Its shape is a function of its site. As a hexagon, it is symbolic of the Death of Christ.

The pulpit's shape and the geometrical organization of its reliefs have been allied to the harmonious proportional ratios. In addition, the five reliefs (the sixth side was open for passage to the lectern) are separated by reddish brown Classicizing colonnettes.

The pulpit is supported by a central column on a base with grotesque figures and animals - representing pagan elements subdued by Christianity - and by six external columns.

Three of these have bases set on the backs of lions hovering over vanquished prey, a Romanesque motif symbolic of triumphant Christianity. The columns are crowned by Gothic, quasi-Corinthian foliated capitals whose deep carving and drill work is akin to late Roman techniques.

Carved prophets and the Evangelists in the spandrels and six nearly freestanding figures (five virtues and St John the Baptist, relating to the site) are sited between the reliefs.

Appropriately for the Baptistry, the scenes emphasise Christ's infancy, revelation of divinity and sacrifice. They are: a continuous narrative with the Annunciation, Nativity and Annunciation to the Shepherds; the Adoration of the Magi depicted as the Three Ages of Man; the Presentation in the Temple; the Crucifixion; and the Last Judgment.

Traces of pigment suggest that paint once increased the polychromy of the coloured marble. Further sections would have been enamelled. The pulpit, like many medieval conceptions, would have been a blaze of colour. Unfortunately, all the additional colouring is no longer extant.
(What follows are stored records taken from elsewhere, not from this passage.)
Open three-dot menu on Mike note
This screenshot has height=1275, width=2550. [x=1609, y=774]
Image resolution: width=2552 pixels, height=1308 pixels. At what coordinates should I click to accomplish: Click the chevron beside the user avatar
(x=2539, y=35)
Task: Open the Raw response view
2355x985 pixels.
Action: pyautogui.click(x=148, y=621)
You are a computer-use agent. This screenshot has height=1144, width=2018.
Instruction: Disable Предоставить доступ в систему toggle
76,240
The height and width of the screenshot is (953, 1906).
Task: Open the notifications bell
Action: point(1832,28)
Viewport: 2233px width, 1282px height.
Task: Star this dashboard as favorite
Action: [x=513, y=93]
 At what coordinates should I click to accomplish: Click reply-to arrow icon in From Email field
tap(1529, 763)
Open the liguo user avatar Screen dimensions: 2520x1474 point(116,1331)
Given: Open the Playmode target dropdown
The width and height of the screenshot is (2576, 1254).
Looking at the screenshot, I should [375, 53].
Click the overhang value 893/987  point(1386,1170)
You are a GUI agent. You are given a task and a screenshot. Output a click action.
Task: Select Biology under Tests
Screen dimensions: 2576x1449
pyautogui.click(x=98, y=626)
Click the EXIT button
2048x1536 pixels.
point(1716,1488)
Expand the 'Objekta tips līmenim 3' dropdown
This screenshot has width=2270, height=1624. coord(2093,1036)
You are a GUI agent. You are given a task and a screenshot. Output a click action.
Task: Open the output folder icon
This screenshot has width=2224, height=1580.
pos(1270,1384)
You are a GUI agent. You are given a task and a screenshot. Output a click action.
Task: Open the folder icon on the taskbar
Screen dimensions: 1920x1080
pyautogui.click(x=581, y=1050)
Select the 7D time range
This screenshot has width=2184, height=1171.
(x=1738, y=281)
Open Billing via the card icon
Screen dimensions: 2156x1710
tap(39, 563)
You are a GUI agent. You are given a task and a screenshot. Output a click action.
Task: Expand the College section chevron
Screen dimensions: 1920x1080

In the reliefs, figures dominate the scenes, but here they are unprecedented in their full height. Deeply undercut, they stand convincingly in front of each other. The weight of their features is heavy and their drapery is massive.

The massive Madonna is derived from the Phaedra on a sarcophagus in the nearby Campo Santo, Pisa. Her weighty form and Graeco-Roman head-dress as well as her heavy lips and chin are repeated throughout the pulpit, for example in the Nativity, and the `Adoration'. More directly inspired from figures on the Phaedra sarcophagus are the wizened heads of the expressionistic prophetess Anna and St Elizabeth in the Presentation in the Temple.

The classical influence is particularly seen in the figure of Hercules.